I sette nuovi articoli del codice, dal 768-bis al 768- octies, introducono la previsione dei patti di famiglia. Come detto, tutto si gioca sull’equilibrio tra la tutela del diritto dei legittimari e l’esigenza dell’imprenditore che intende garantire alla propria azienda una successione ponderata a favore di uno o più dei propri discendenti.
Definizione del patto di famiglia Si tratta del nuovo articolo 768-bis c.c. del “contratto con cui, compatibilmente con le disposizioni in materia di impresa familiare e nel rispetto delle differenti tipologie societarie, l’imprenditore trasferisce, in tutto o in parte l’azienda, e il titolare di partecipazioni societarie trasferisce, in tutto o in parte, le proprie quote a uno o più discendenti”. Dal punto di vista formale la validità del contratto è subordinata alla sua conclusione per atto pubblico.

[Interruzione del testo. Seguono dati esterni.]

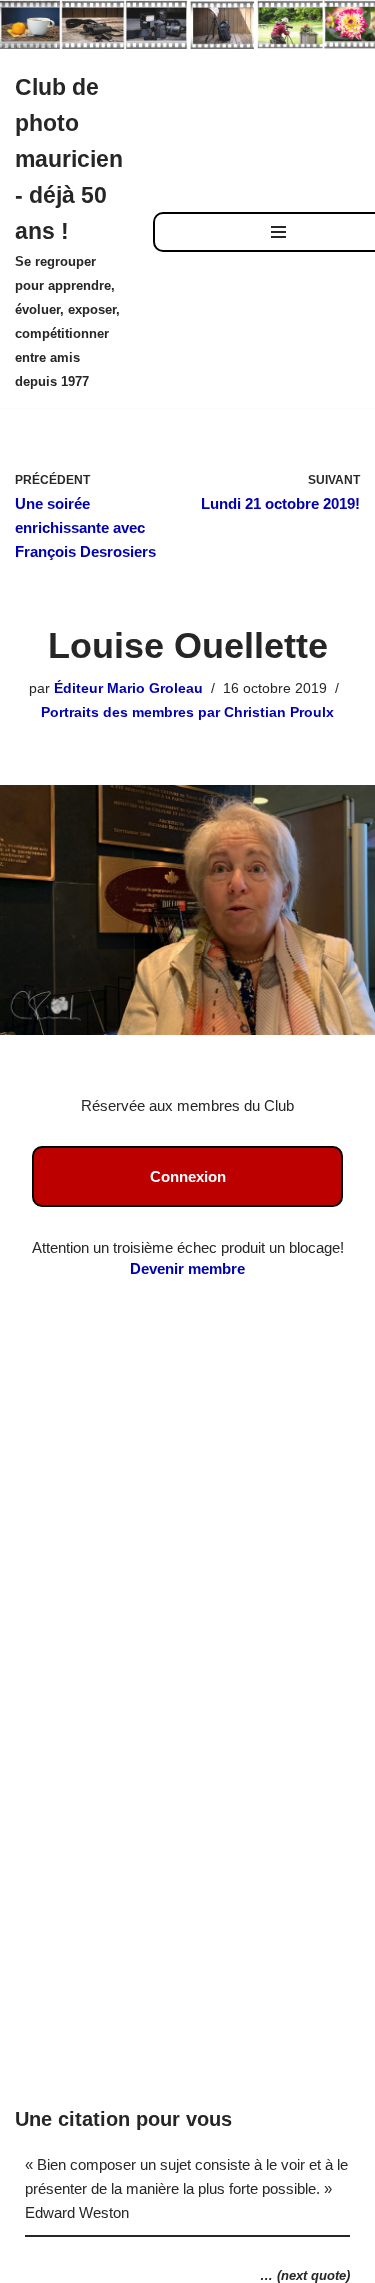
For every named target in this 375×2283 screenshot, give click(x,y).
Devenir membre (187, 1268)
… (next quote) (305, 2275)
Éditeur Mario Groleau (128, 688)
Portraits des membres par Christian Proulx (187, 712)
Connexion (188, 1176)
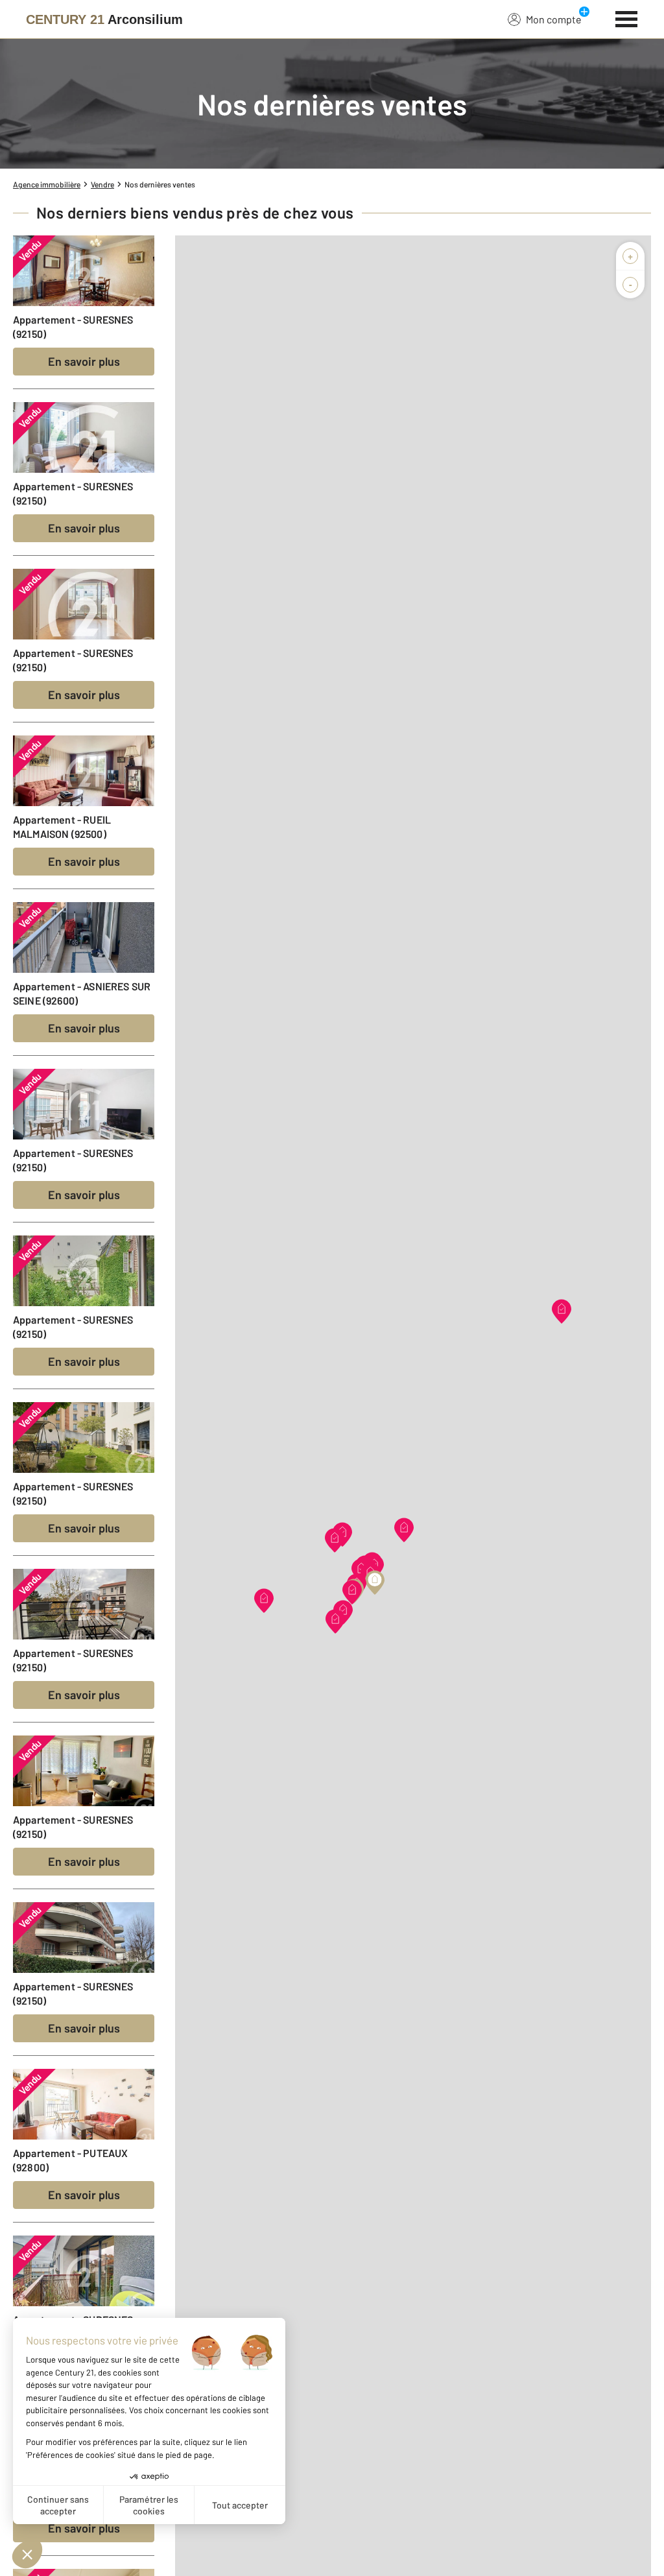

La tutela dei discendenti esclusi è garantita con la loro partecipazione all’accordo e, ovviamente, con la liquidazione da parte dell’assegnatario dell’azienda o delle partecipazioni delle loro quote. È imposto infatti a coloro che acquistano l’azienda di liquidare agli altri partecipanti al contratto (non assegnatari), ove questi non vi rinunzino in tutto o in parte, una somma non inferiore al valore delle quote di legittima loro spettante.
Per impedire che il patto possa essere rimesso in discussione dopo l’apertura della successione vengono sterilizzati i tipici diritti attribuiti al legittimario: la collazione e la riduzione.
Particolare attenzione deve essere posta nei confronti dei soggetti che non hanno partecipato al patto originario ma che poi si trovano coinvolti all’apertura della successione. È vero che la validità del patto può essere messa in discussione attraverso l’impugnazione entro un anno, da parte di tutti i soggetti che via hanno partecipato. Ma coloro che sono rimasti dall’accordo originario? Di questo si occupa l’art. 768-sexies, che riconosce comunque al coniuge e agli altri legittimari che non abbiano partecipato al contratto il diritto di chiedere ai beneficiari del contratto stesso il pagamento della somma pari alla loro quota legittima, aumentata degli interessi legali.
Il tenore del primo comma dell’articolo 768-quater, lascia intendere che all’originario patto possano partecipare anche altri soggetti che al momento dell’accordo non erano legittimari ma che potrebbero divenirlo in seguito determinate circostanze.